With so much private equity activity put on hold by Covid-19, 2021 could set fundraising and secondary records.
By Q2 of this year, PE net asset values were just a hair’s breadth from pre-crisis levels. By the end of Q3, both net asset values and prices for PE funds sold on the secondary market were above pre-crisis marks (see first graph on p. 1). The overall economic recovery from Covid-19 may well prove grinding and slow, but so far the rebound for private equity is V-shaped. The 9-months it’s taken for two of the most important indicators of private equity’s health to soar past pre-Covid 19 highs compares to a 24-month recovery from the lows of the global financial crisis (more on the GFC in our June Market Analysis).
PE fundraising has held up remarkably well with $720 billion raised for a broad range of PE strategies in 2020, according to our preliminary estimates (see second graph on p. 1). That’s some 10 percent below last year’s level and just 5 percent below the average for the previous five years, a period of fundraising success without equal. A disproportionate percentage of commitments went to large, brand-name groups, representing a flight to the familiar at a time when due diligencing managers has been sharply curtailed by travel restrictions.
But the exceptional capacity of smaller, usually more specialized managers to respond rapidly to the pandemic’s challenges and to take advantage of short windows of buying opportunity, has been recognized by investors (see our roundtable on p. 3).

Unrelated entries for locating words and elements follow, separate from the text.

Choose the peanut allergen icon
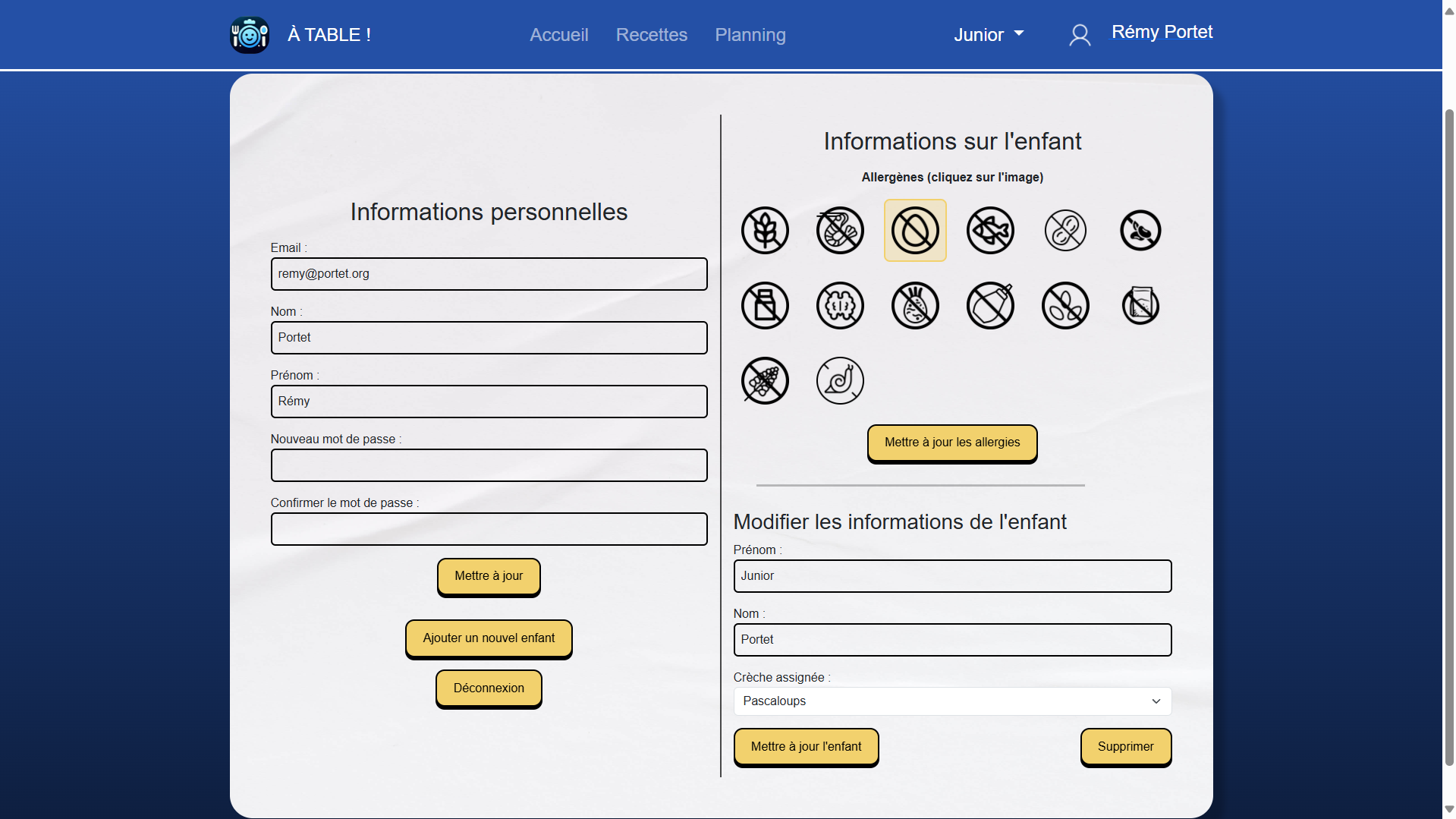1456x819 pixels. coord(1065,231)
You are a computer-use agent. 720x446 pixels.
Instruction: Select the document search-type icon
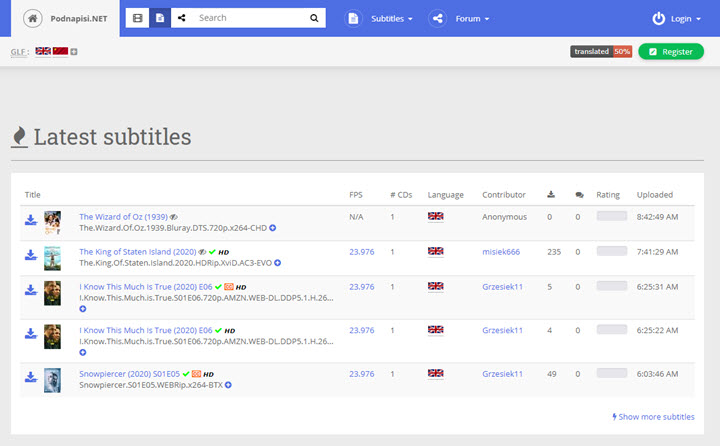coord(160,18)
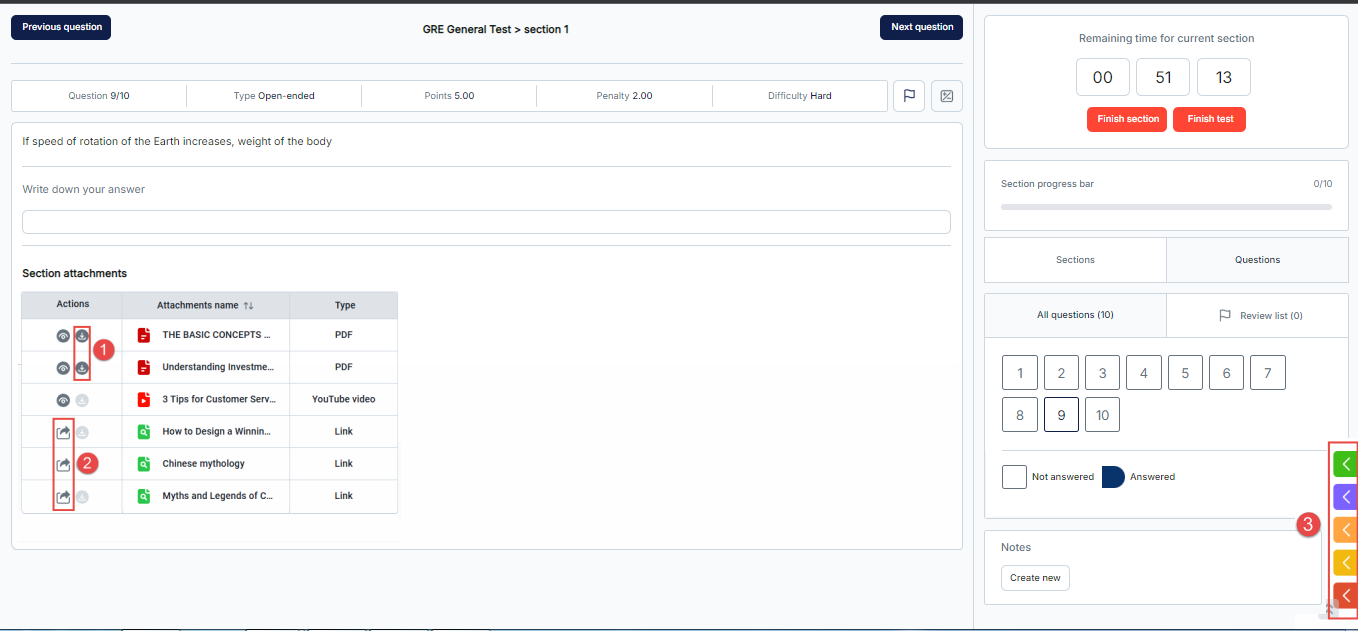Click the image icon beside flag button
1358x631 pixels.
[x=946, y=96]
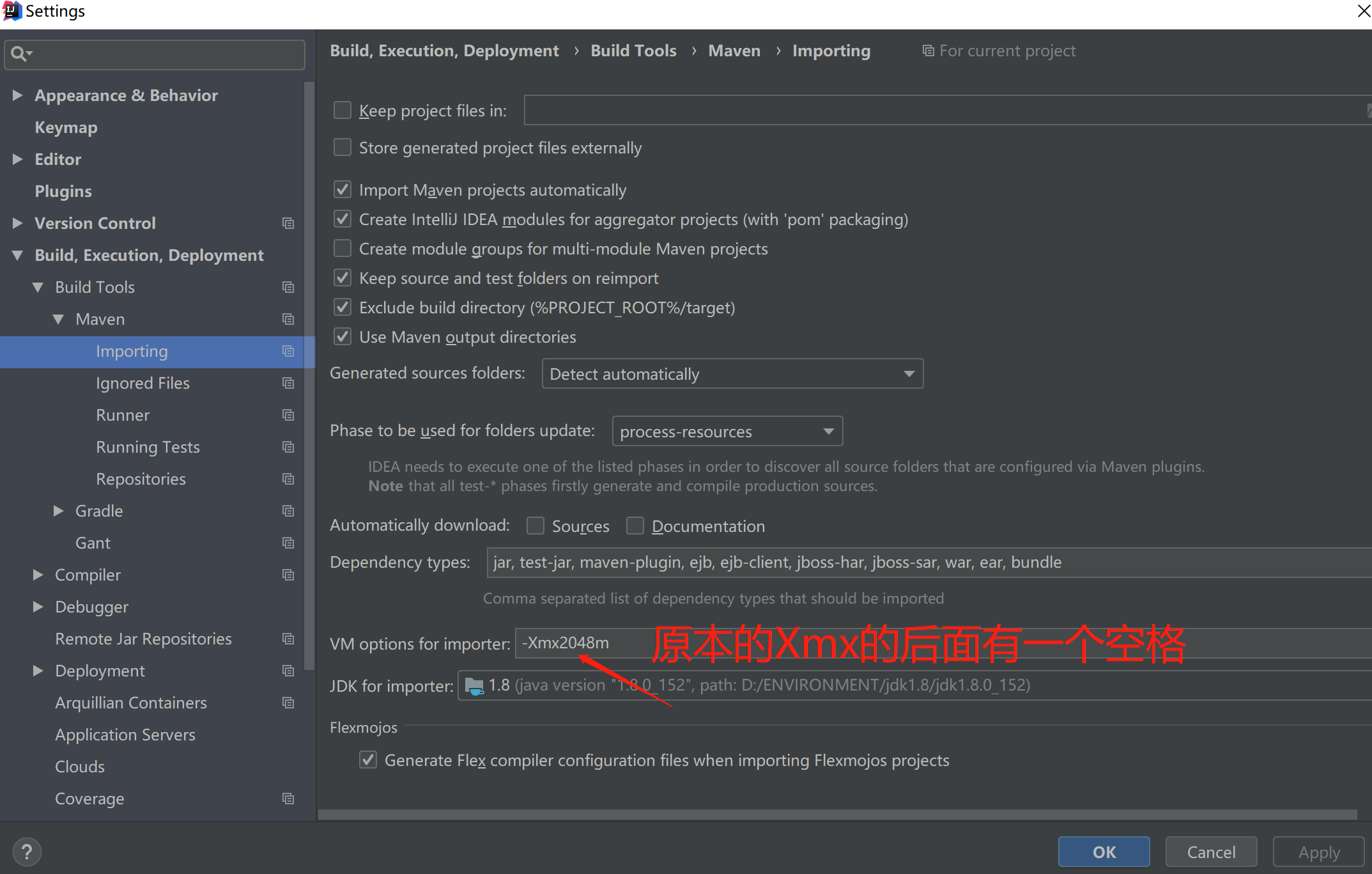The image size is (1372, 874).
Task: Open the Generated sources folders dropdown
Action: [x=732, y=374]
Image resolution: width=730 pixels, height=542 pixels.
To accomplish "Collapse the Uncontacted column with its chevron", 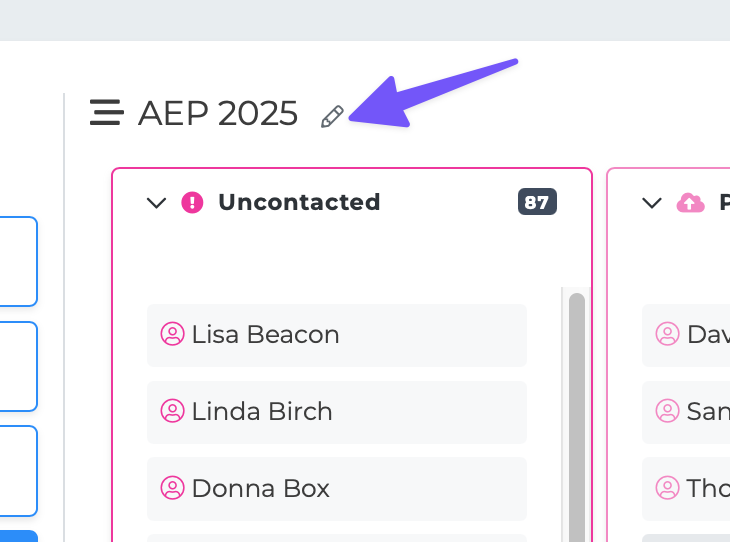I will pyautogui.click(x=156, y=203).
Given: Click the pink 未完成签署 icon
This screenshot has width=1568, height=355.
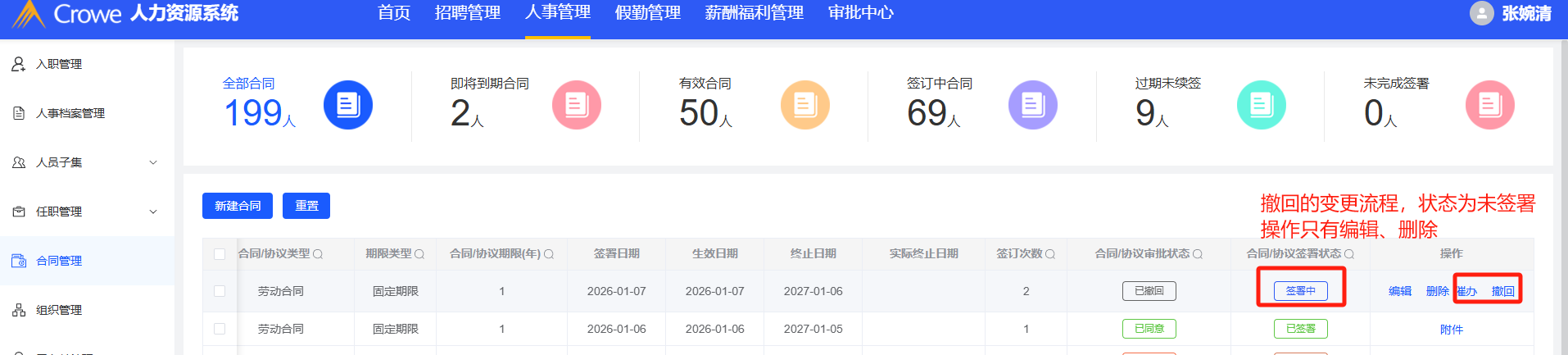Looking at the screenshot, I should pos(1489,105).
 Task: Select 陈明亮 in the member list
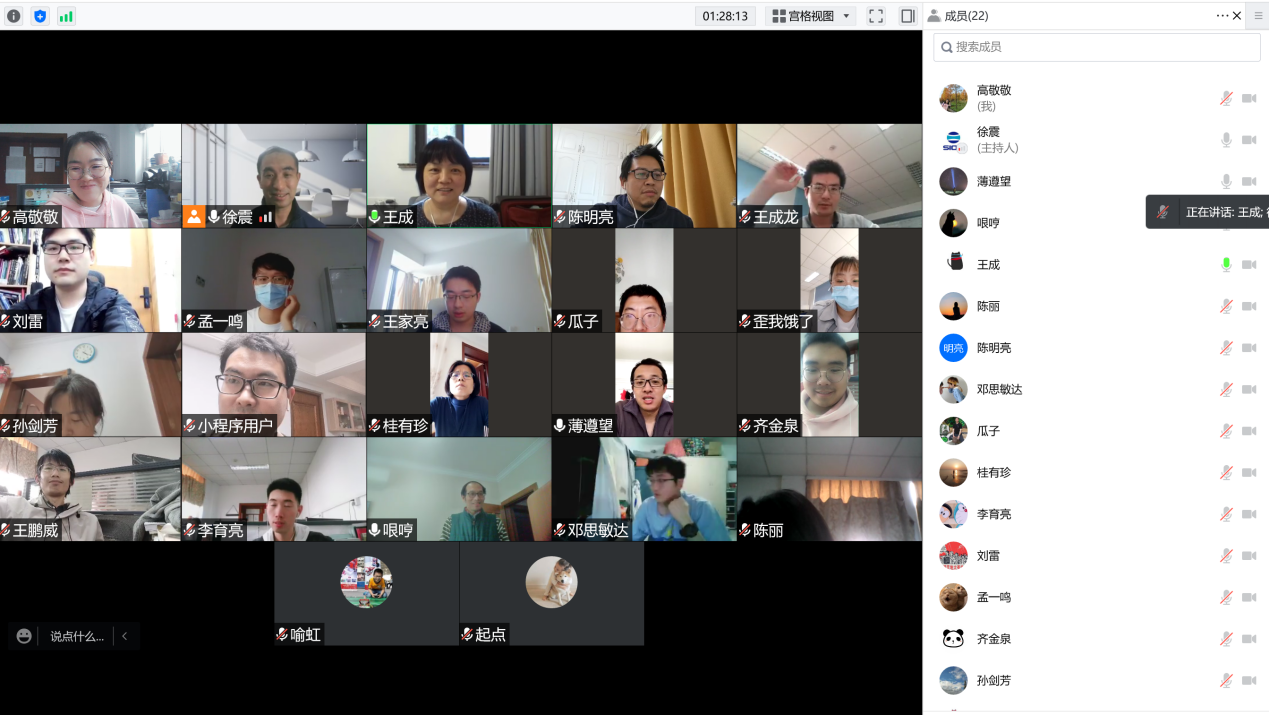[994, 348]
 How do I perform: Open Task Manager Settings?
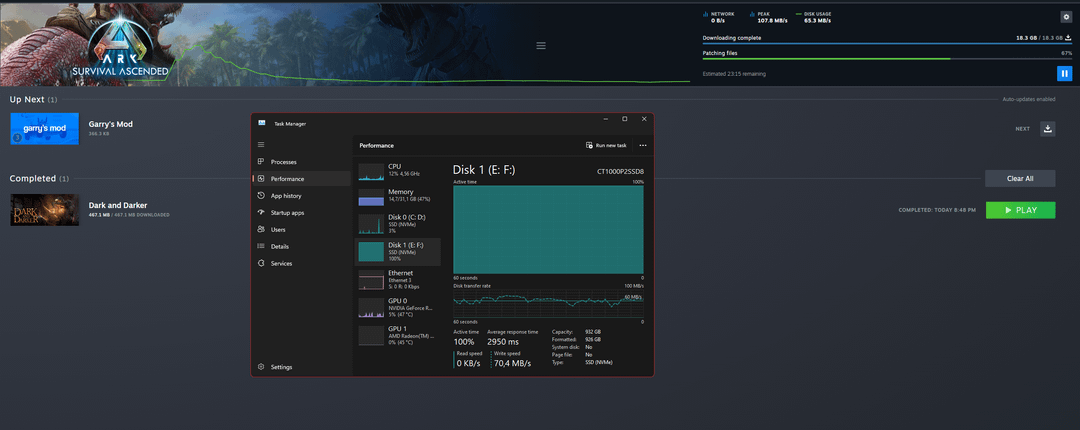[x=281, y=367]
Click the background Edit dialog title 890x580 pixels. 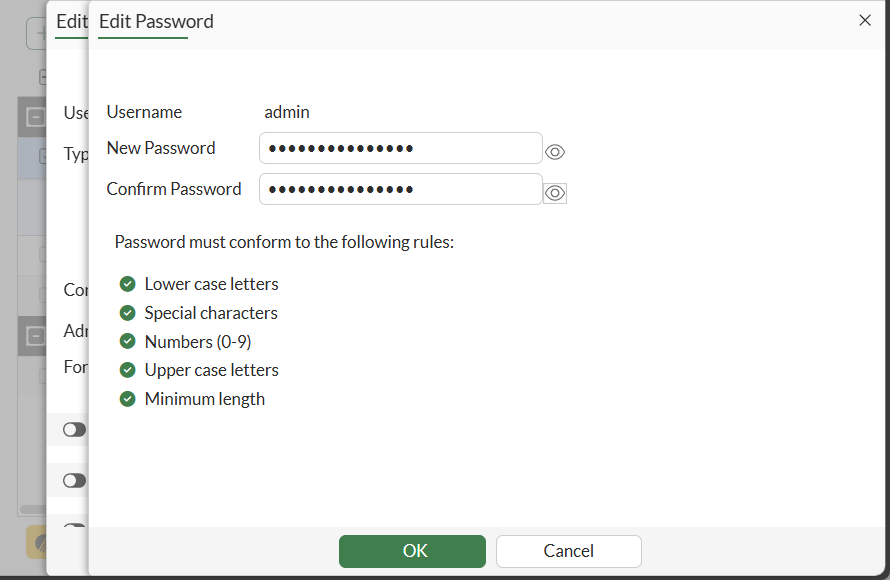(71, 21)
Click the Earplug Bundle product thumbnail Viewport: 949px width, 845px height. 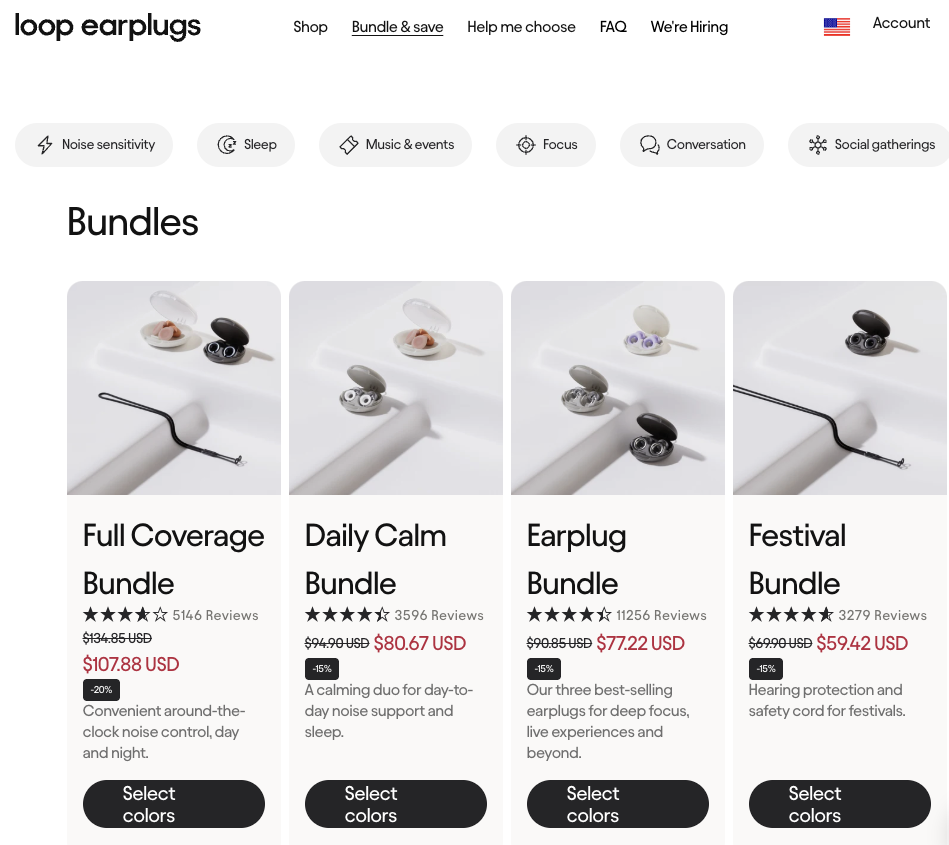click(617, 388)
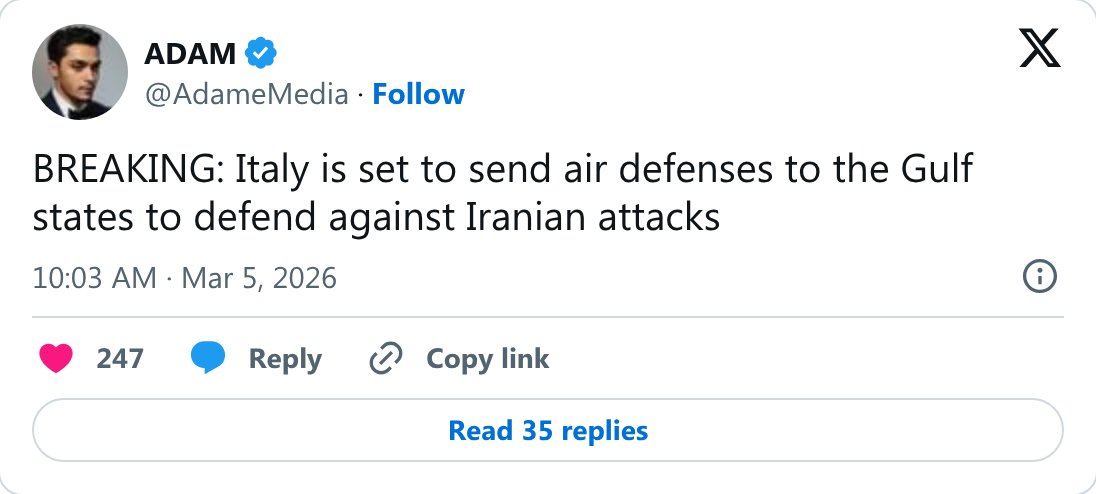Follow the @AdameMedia account

(x=418, y=94)
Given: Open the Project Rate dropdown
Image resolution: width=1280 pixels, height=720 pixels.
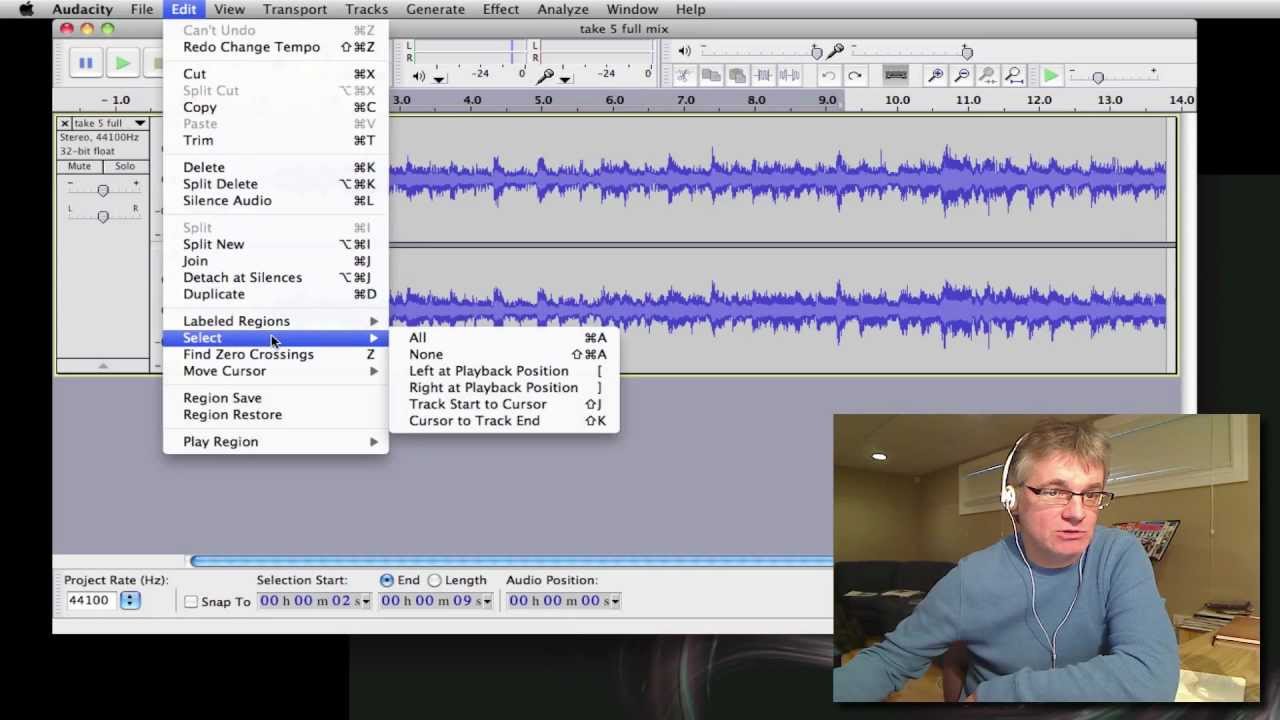Looking at the screenshot, I should 130,600.
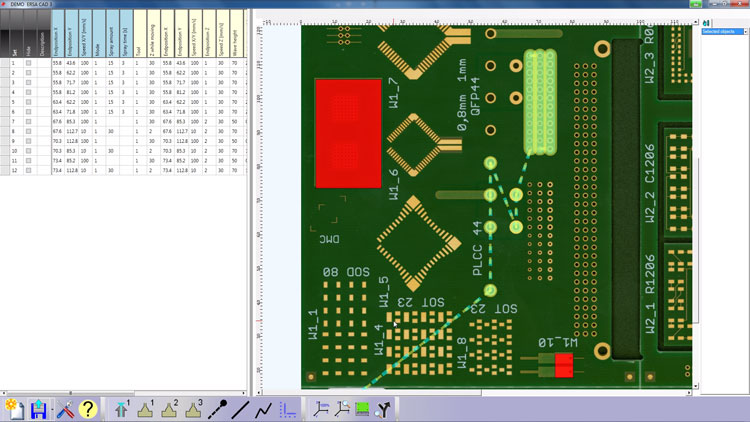Toggle the Hide checkbox in row 5
This screenshot has height=422, width=750.
click(x=29, y=101)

The relative dearth of commitments to smaller managers and the growing divide between the record purchase price multiples for large-cap firms – highly influenced by sky-high values for publicly-quoted comparables – and relative bargains among more cash-strapped mid- and small-cap firms is heralding a significant fundraising swing – already noticeable in this year’s fourth quarter – to smaller, more specialized managers in 2021.
In PE, the economic uncertainties tied to Covid-19 have arguably taken their largest toll in the pace of realized investments. As PE groups stepped back from portfolio company sales processes, evaluated the vulnerabilities of their portfolio companies and shored up their finances, the number of exits dropped sharply. At the same time, purchases continued apace, particularly as larger companies sold off divisions, and mid-sized and smaller companies welcomed transactions as a means to bulk up both equity and debt financing in the face
of the crisis. The result: capital distributions to PE investors from portfolio company sales this year fell below capital calls to finance new investments for the first time since 2011 (see third graph on p. 1), leaving many PE programs cash negative.
With many investors eager to increase allocations to PE and economic challenges in many sectors and regions likely to open up exceptionally attractive buying opportunities, the distribution/call mismatch could leave some short of capital just when they want to overweight private equity. Net-cash negative positions for many programs should, however, provide impetus for portfolio cleanups using the secondary market.
With PE fund net asset values rising to 106 percent of the pre-crisis mark after a relatively modest 8 percent write down in Q1, and certainties growing regarding sustained monetary and fiscal support for economies and effective vaccines, volume in the secondary market
soared to $50 billion in H2, following an H1 total of $21 billion. But in 2020, for the first time a majority (52 percent) of annual secondary market volume was accounted for by GP-led deals. They put large sums to work in one go in a market with few LP-stake offerings. Total volume of $71 billion in 2020 trails last year’s record of $83 billion, when 36 percent of deals were GP-led.
Attractive pricing for sellers in a number of categories, in particular large leveraged buyout funds – currently at 96 percent of net asset value, just shy of the 98 percent five-year annual average – (see graph 4 on p. 1) should lead to a resurgence in LP-stake sales in 2021,
very possibly a new volume record for secondaries, and fresh cash for primary commitments, which may also rise to record levels. Even heavily out of favor sectors – notably energy, where Triago has seen no secondary sales in H2 2020 – are likely to get a relative boost over the coming year as specialists and the secondary pockets of funds-of-funds seek to deploy $153 billion in unspent capital earmarked for secondaries.